Exercise —
Pictures stay out; everything else in the records is to be copied exactly.

Record extracts —
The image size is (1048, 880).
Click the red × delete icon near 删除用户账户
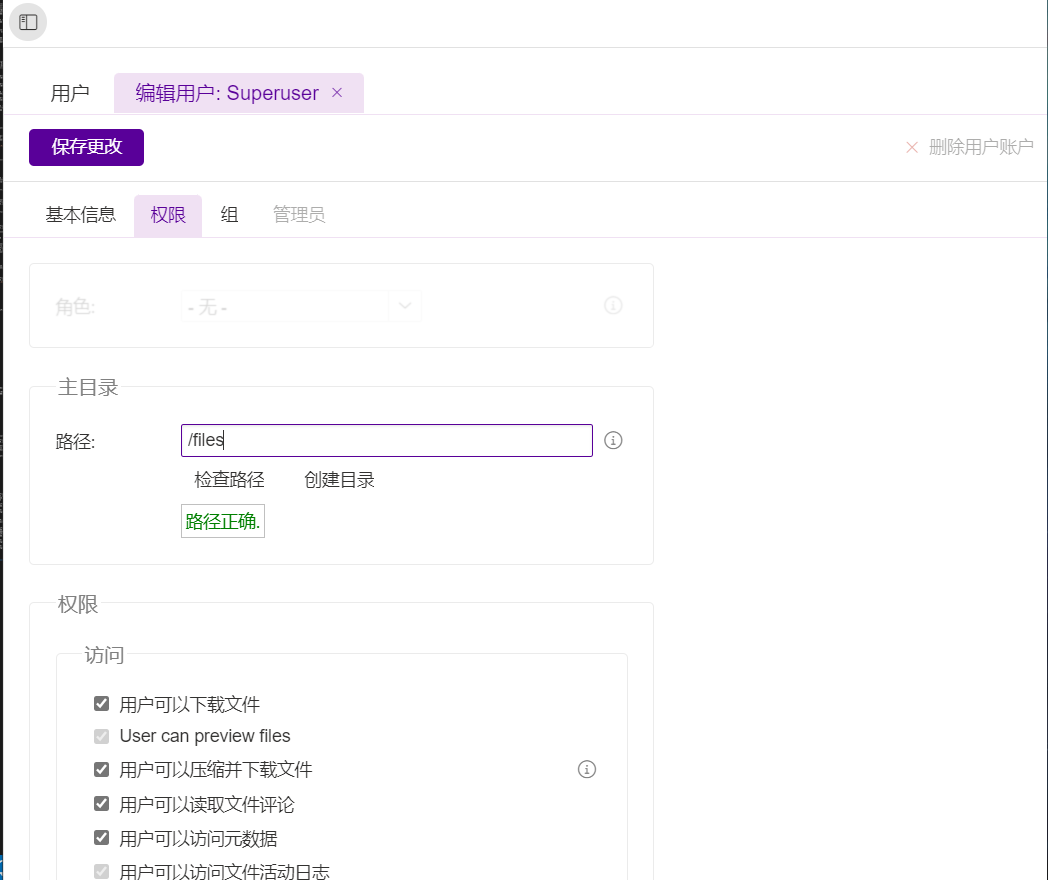point(911,147)
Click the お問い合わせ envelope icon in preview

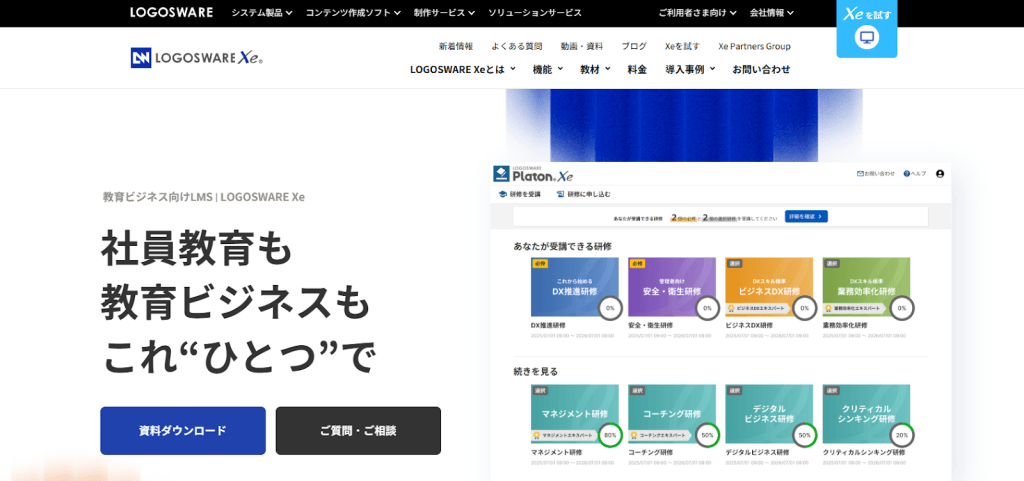(861, 174)
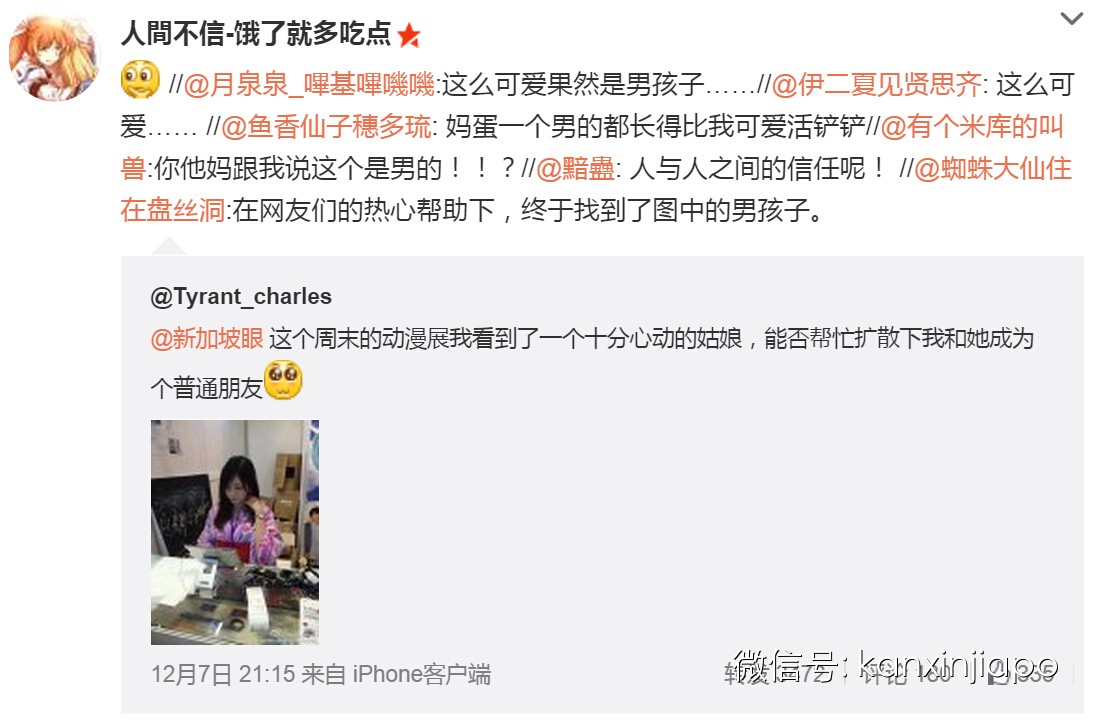
Task: Open the @新加坡眼 mention
Action: point(207,339)
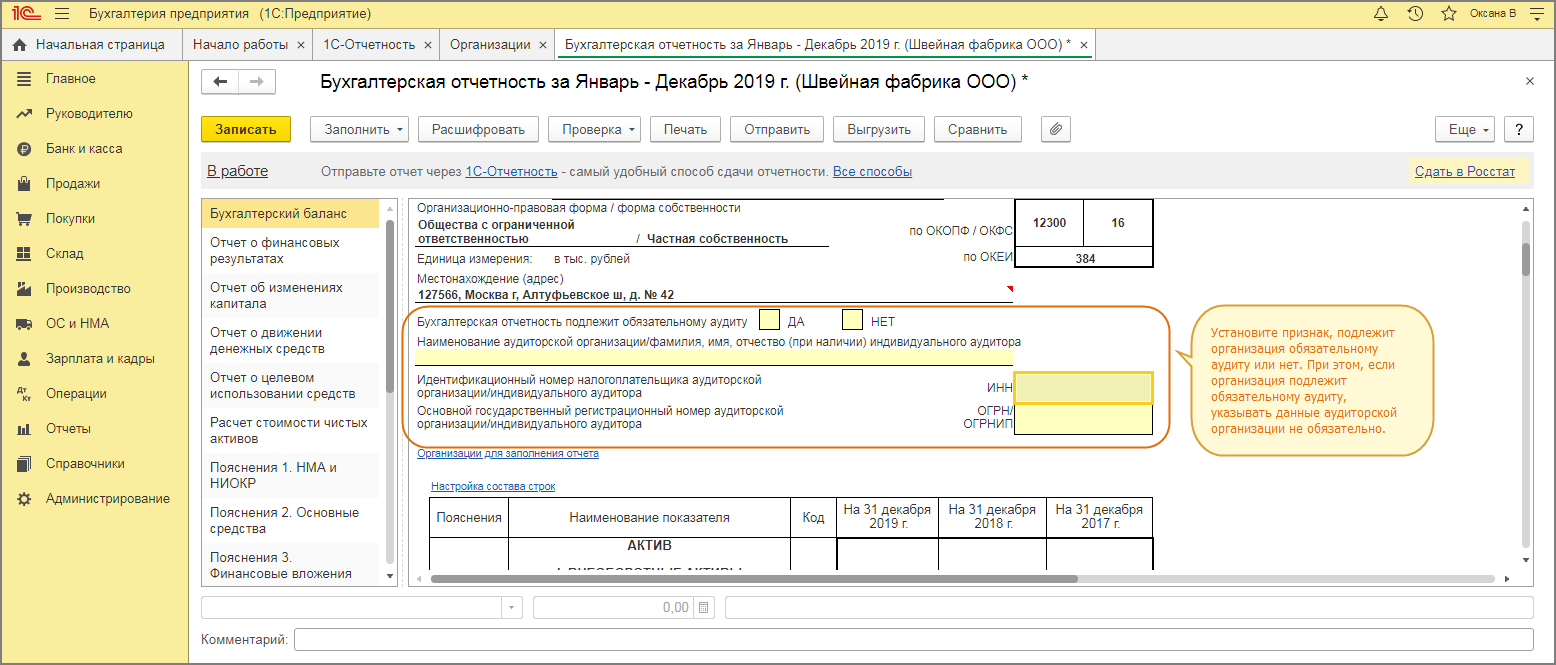Select Отчет о финансовых результатах in the list
Viewport: 1556px width, 665px height.
coord(275,250)
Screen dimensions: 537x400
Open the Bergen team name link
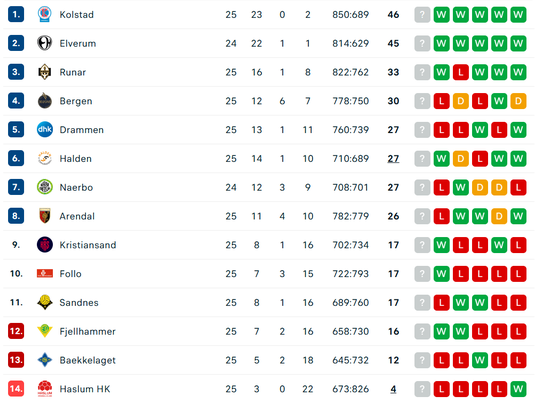[x=76, y=101]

Task answer —
The image size is (1048, 880).
Click the red × delete icon near 删除用户账户
point(911,147)
Click the お問い合わせ envelope icon in preview

(861, 174)
Task: Open the @新加坡眼 mention
Action: point(207,339)
Select Отчет о финансовых результатах in the list
Viewport: 1556px width, 665px height.
coord(275,250)
Screen dimensions: 537x400
Open the Bergen team name link
[x=76, y=101]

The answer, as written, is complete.